> **Your tasks**:
- 1) Answer each question using the post about health and vet worries.
(a) What did the doctor guess was causing the symptoms in the writer's lower abdomen?
(b) What does the writer want done about the cat's thyroid?
(c) What is the name of the writer's partner?
- 2) Resume the post about health and vet worries from where it stops, keeping the same voice.

> **Passage to read**:
########

Been fed up the past few weeks and I suppose I've been letting things bother me too much. I hate that I am so unconfident and I get nervous about any little thing. I've had these weird symptoms in my lower abdomen including very hot skin - I went to the doctor and as usual (it seems) she was puzzled. She "guessed" at a urinary infection despite nothing being wrong with my water! I was prescribed anti-biotics which unsurprisingly didn't work. I still have the symptons, albeit not quite as bad as before. Just the thought of going to the docs again is getting me all worked up. Seems I've been n and out of there what with my back problems as well. I've been worrying about other situations as well, including my cat. I'm getting annoyed with my vets practice as they keep wanting blood tests and keep changing the dosage of tablets she is taking but all I want to do is have the thyroid taken out. It gives me the impression they are taking me for a ride to get more money out of me. I hate confrontation, and I've already had arguments with the receptionist there and again, I get all worked up thinking about having to speak to the vet. It's so silly I know. I wish I was like my partner John as nothing phases him.

########

> **Recorded data**:
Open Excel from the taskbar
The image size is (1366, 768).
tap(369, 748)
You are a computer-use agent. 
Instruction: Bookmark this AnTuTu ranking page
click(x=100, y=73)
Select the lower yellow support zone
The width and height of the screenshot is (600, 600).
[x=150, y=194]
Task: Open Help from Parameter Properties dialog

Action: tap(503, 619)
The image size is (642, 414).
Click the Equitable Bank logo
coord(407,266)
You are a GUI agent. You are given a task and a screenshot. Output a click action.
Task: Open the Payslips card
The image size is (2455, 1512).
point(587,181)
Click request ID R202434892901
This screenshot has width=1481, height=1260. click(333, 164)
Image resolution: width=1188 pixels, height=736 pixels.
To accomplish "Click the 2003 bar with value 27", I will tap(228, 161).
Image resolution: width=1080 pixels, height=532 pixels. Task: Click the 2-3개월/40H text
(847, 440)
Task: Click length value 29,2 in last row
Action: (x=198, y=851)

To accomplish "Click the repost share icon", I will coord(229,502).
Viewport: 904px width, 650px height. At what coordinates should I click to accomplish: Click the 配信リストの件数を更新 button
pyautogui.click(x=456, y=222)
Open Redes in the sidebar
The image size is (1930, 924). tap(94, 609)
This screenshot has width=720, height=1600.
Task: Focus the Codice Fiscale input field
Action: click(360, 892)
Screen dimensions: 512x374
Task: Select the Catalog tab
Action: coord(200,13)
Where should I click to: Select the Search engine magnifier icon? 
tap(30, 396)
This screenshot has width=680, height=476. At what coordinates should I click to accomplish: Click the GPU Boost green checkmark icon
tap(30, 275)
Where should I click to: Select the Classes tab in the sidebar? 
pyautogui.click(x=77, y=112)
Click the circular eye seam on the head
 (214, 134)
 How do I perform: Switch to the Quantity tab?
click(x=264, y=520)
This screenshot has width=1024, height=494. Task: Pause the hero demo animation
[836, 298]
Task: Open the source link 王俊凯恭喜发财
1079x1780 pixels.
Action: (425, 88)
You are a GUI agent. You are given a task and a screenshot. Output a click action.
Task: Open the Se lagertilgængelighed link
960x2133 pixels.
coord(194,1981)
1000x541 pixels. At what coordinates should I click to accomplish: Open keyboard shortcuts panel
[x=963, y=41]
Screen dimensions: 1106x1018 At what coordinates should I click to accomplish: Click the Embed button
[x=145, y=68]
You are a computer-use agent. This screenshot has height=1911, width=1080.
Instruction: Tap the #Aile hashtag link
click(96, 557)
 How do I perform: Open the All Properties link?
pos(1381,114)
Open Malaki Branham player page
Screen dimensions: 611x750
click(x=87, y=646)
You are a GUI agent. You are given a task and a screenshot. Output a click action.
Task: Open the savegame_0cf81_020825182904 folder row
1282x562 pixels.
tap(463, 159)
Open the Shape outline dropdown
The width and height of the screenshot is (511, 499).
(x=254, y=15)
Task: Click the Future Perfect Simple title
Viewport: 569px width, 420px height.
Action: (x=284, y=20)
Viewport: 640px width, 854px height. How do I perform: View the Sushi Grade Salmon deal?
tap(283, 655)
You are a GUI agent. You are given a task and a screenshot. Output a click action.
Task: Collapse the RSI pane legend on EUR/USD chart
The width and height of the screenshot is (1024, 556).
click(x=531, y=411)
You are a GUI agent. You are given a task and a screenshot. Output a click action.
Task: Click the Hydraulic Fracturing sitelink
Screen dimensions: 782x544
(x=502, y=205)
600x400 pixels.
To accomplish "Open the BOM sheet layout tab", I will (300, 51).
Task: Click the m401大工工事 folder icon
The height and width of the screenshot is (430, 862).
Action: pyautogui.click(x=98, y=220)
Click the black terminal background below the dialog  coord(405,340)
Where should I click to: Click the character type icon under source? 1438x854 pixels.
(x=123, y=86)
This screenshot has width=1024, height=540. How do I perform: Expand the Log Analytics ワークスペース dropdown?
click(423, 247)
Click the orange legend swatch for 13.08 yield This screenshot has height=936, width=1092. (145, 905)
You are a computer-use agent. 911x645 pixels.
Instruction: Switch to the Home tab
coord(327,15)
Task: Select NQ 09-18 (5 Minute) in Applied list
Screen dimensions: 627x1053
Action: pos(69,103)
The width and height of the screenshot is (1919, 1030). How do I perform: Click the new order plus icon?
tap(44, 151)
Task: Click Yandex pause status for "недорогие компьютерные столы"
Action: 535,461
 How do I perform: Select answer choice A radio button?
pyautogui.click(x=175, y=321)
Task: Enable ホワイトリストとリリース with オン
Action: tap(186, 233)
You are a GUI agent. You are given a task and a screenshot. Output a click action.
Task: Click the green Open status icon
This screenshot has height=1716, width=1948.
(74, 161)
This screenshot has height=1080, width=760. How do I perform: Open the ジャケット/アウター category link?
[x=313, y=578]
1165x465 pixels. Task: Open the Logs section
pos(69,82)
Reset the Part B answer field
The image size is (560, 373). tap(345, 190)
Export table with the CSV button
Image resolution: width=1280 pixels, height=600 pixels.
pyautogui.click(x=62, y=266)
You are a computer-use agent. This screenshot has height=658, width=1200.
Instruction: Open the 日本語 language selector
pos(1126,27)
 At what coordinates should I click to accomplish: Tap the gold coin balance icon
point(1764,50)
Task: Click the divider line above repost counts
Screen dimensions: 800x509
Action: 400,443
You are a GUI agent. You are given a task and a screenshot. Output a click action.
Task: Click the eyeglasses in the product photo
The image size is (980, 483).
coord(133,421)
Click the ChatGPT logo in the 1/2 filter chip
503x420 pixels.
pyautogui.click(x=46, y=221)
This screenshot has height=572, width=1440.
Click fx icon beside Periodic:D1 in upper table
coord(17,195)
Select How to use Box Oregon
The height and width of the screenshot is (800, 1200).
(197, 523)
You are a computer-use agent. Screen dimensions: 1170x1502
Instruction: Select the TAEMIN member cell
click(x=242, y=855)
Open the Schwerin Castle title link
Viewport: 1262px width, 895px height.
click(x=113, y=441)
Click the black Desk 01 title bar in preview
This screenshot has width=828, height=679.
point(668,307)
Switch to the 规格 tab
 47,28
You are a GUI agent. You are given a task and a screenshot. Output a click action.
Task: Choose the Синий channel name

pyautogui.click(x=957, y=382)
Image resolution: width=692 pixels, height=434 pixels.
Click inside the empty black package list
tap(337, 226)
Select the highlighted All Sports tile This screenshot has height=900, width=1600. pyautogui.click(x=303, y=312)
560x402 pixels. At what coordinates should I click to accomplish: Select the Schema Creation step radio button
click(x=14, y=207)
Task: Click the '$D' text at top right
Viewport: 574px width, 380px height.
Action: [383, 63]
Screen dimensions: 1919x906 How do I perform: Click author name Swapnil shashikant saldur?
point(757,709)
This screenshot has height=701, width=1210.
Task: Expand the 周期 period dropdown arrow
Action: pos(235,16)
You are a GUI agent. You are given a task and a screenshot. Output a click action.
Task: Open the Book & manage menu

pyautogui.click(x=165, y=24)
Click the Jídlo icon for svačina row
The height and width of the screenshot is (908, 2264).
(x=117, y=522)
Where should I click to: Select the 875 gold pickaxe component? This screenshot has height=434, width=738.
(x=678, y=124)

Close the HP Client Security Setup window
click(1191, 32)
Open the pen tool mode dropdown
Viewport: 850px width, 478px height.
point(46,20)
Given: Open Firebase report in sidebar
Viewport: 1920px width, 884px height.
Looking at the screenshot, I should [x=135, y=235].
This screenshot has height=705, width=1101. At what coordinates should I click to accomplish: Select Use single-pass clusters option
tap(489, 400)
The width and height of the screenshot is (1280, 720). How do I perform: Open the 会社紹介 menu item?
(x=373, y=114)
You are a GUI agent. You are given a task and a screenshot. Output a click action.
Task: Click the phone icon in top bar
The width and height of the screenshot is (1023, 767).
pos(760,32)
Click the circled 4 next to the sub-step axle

########

> **Task responses**:
- 1)
(a) A urinary infection.
(b) The writer wants the cat's thyroid taken out.
(c) John.

- 2)
I've also got to go to Dartford to have a medical assessment on 16th March - thankfully John has agreed to drive me there, otherwise I'd be fretting about that too. Then there's returning to work which after 4 months is a bit daunting, with the added worry that my back problems will reoccur as badly as before.
I woke up yesterday morning determined to be positive - it really helped that it was bright sunny day and I decided to get out of the house and go for a walk. Despite being bracingly cold in spots, I had a good walk around Gunners Park and felt better for it. I think being in the house day after day after day is doing me no good at all and I will try and motivate myself to get out every day, even if it's only for half an hour. Today I drove down to Shoebury East Beach and took my camera. I love photography and I enjoyed wandering around taking pictures of boats sitting on the mud; with the sunlight trying to peep through the clouds, the sheen across the mud was a pleasant sight. I'll go and load the pics onto the computer once I've finished here.
I am also determined that each day I give myself a variety of things to do. Too many times I end up plonked in the armchair in a veggie state watching the telly or using my laptop. I'm looking forward to Sunday coz I'm going to the footie and will meet up with my friend Debs. Right now, I'm off to re-pot a plant and then have a session on the treadmill.